How clients are created

Biller automatically creates and manages your client list based on the payments you receive. Most of the time, you don't need to do anything -- clients appear as income flows in.

Automatic creation

When Biller parses a forwarded Interac e-Transfer notification email, it extracts the sender's name from the email body. If no client with that name exists in your account, Biller creates one automatically and links the income entry to it.

This means your client list builds itself over time. The first e-Transfer from "Sarah Johnson" creates a client record for Sarah Johnson. Every subsequent e-Transfer from the same name is linked to the same client, giving you a complete payment history per person.
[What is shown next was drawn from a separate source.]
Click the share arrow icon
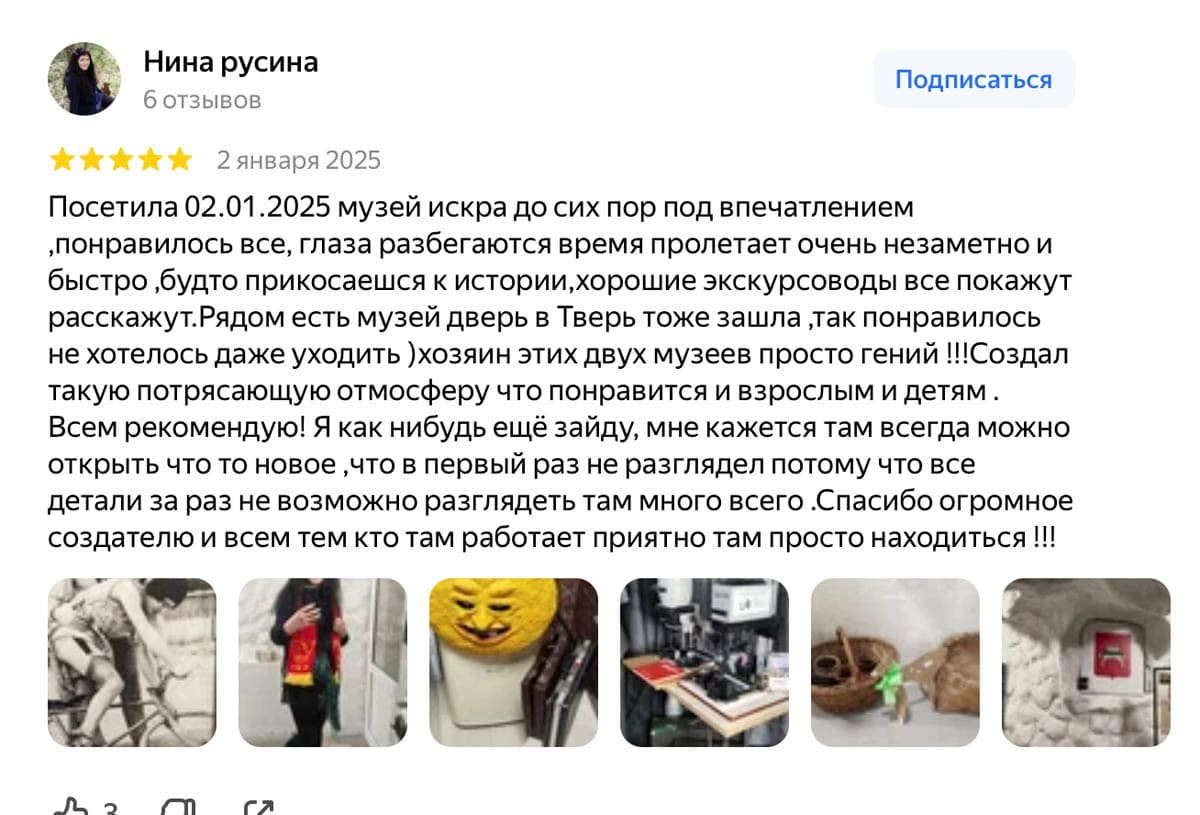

You can also create clients manually before they've paid you -- useful if you want to prepare invoices or keep notes. See Adding clients manually for details.

Name matching

Biller uses normalized name matching to avoid creating duplicate clients from minor differences in how a name appears across emails. The matching works as follows:

  • Case insensitive -- "Sarah Johnson", "SARAH JOHNSON", and "sarah johnson" all match the same client
  • Whitespace normalized -- extra spaces between names are ignored
  • Consistent ordering -- the name is stored as it first appeared, even if later emails use different capitalization

If a sender's name changes slightly between e-Transfers (for example, their bank displays it differently), Biller may create a separate client. In that case, you can merge clients or reassign income entries from the client detail page. See Editing client details.

Check your client list periodically
While automatic matching handles most cases, it's a good idea to glance at your Clients page occasionally. If you spot duplicates caused by name variations, you can merge them to keep your records clean.

Email matching

In addition to name matching, Biller also captures the sender's email address when it's available in the Reply-To header of the e-Transfer notification. This provides a secondary matching mechanism.

Here's how email matching works in practice:

  • If the sender name matches an existing client, the income entry is linked to that client. If the client doesn't have an email on file yet, the captured email is added automatically.
  • If the sender name does not match any existing client, but the email address does, Biller matches by email instead and backfills the name if it was missing.
  • If neither the name nor the email matches, a new client is created with both pieces of information.

This two-layer approach reduces duplicate clients, especially when a person's name appears differently across banks or over time.